Collected data entries
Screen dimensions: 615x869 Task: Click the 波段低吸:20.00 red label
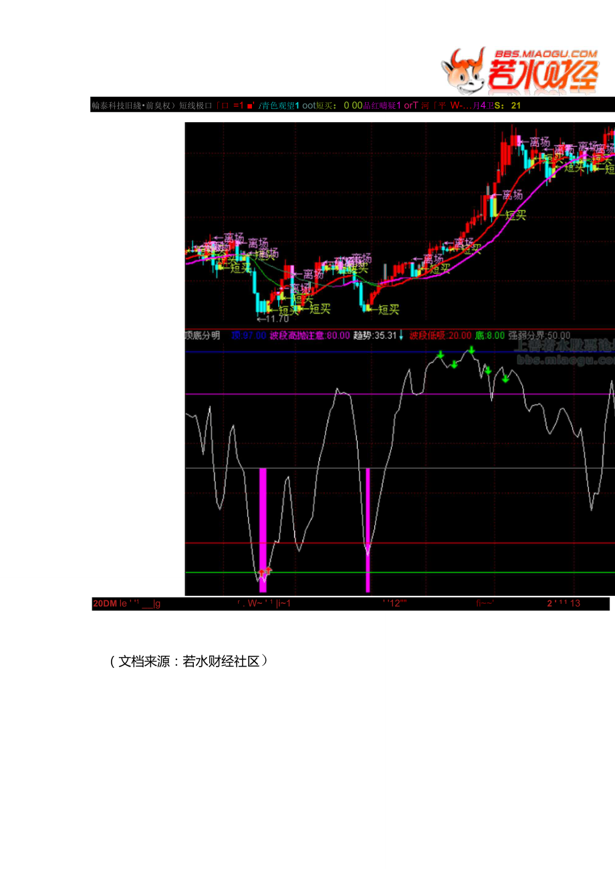click(x=441, y=335)
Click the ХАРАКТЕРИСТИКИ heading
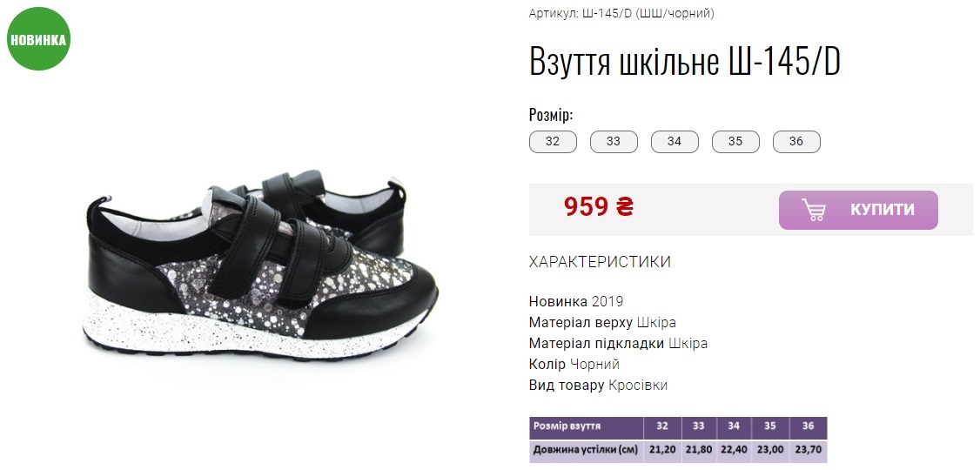980x470 pixels. (600, 262)
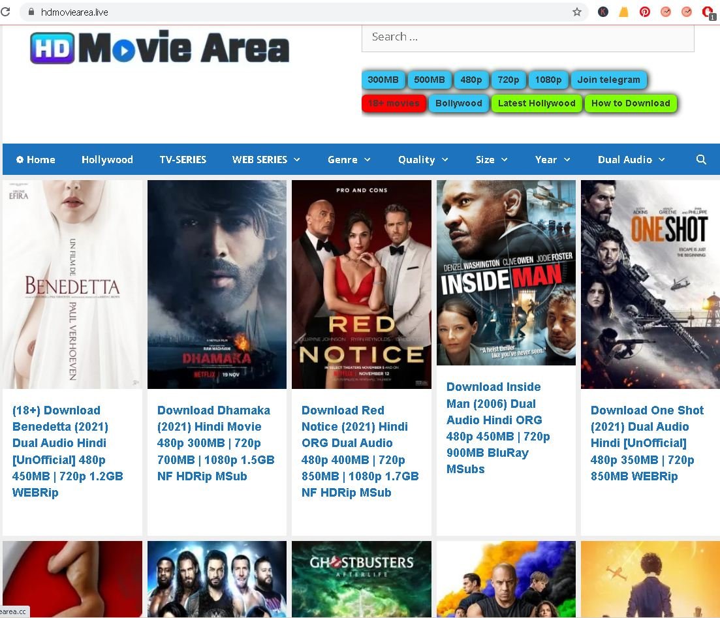The height and width of the screenshot is (618, 720).
Task: Open the dark circular K extension
Action: tap(603, 12)
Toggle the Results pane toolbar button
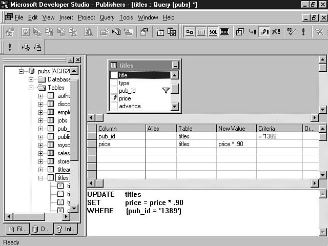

> [About this exercise]:
Without any of the pictures, repeat the entries above word for word.

> [Answer to this task]:
Screen dimensions: 615x869 Task: Click the 波段低吸:20.00 red label
click(x=441, y=335)
Click the ХАРАКТЕРИСТИКИ heading
980x470 pixels. (600, 262)
The height and width of the screenshot is (618, 720).
Task: Open the dark circular K extension
Action: tap(603, 12)
Toggle the Results pane toolbar button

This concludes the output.